How does ChaCha20 compare to the established AES standard? Is it stronger? weake...

tptacek · on Jan 10, 2017

Chacha/Salsa is:

* Intrinsically simpler than AES

* Easier to implement

* As an ARX design, doesn't need S-boxes, and so doesn't leave a cache footprint

* Has free key setup

AES is:

* A global standard

* Available in hardware on most platforms (extremely important)

* A conventional block cipher for which a bunch of modes (in particular: wide-block and AEAD) are already defined

But unlike Salsa, AES:

* Has relatively complicated key schedule (you have to expand its key input to a series of per-round keys, which imposes a cost when you switch keys)

* Relies on S-boxes for security and so must carefully avoid microarchitectural side channels

* Is much harder to implement

* Is not a native stream cipher, so requires an adapter (usually: GCM mode) to use safely.
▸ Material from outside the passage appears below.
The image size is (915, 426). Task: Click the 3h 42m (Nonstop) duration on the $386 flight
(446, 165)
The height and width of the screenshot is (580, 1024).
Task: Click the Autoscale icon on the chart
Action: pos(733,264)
AES is usually faster on modern systems because it's implemented directly in silicon. Salsa is usually the fastest pure-software option. Both are so fast that the speed difference is not particularly important, but most systems will prefer AES when hardware support is present.

Salsa is almost certainly the better choice for new designs just because of its simplicity. It's harder to screw up Salsa20 or its derivatives than it is to screw up AES (it is very easy to screw up AES), and its performance is more than satisfactory.

nullc · on Jan 11, 2017

> Both are so fast that the speed difference is not particularly important,

Without hardware support timing attack resistant AES is not so fast.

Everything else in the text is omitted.